= Data in this exercise =
Segment Open
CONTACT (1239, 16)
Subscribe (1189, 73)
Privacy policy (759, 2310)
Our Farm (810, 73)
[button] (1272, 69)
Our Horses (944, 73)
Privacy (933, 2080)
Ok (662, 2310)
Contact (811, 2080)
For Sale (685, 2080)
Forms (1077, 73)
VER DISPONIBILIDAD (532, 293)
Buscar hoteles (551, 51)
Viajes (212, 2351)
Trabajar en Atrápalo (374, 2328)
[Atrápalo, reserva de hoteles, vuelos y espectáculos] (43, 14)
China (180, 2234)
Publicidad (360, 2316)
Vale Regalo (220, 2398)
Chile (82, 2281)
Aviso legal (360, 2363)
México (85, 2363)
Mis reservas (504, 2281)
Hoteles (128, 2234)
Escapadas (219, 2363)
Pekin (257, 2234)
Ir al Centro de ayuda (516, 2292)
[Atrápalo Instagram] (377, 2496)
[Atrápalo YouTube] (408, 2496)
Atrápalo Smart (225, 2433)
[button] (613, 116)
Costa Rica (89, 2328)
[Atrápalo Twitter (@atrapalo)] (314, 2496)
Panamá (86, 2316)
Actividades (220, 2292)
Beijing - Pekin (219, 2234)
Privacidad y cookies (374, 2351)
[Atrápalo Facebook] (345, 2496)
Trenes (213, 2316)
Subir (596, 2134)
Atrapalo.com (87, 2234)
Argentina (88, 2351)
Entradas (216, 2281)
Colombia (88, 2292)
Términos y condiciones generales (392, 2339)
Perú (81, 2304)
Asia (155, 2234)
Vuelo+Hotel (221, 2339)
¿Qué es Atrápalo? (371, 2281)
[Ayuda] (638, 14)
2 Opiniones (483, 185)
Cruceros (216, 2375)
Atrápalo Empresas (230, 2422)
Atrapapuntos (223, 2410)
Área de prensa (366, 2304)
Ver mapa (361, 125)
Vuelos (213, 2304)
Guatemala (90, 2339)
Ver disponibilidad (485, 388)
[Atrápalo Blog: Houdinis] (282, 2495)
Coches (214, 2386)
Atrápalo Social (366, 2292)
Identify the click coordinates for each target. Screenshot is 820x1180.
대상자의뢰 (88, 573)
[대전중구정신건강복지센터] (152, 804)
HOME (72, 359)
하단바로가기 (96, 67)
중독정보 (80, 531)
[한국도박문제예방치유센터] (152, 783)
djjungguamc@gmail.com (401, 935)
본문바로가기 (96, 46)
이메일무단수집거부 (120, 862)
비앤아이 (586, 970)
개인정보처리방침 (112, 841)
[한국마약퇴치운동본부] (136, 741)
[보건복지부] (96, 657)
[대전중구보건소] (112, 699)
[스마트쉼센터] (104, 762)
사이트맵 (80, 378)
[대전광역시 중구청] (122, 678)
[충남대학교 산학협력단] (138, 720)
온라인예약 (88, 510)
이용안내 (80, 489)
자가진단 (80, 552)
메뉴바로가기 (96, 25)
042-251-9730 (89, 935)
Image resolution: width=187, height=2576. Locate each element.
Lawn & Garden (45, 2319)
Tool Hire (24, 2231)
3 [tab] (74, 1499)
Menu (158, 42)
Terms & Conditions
Segment Closed
= Task prompt =
Return all lines from the data above with "each" in them.

= Written answer =
Identify the click coordinates for each target. Screenshot is 820x1180.
Image resolution: width=187, height=2576. Locate each element.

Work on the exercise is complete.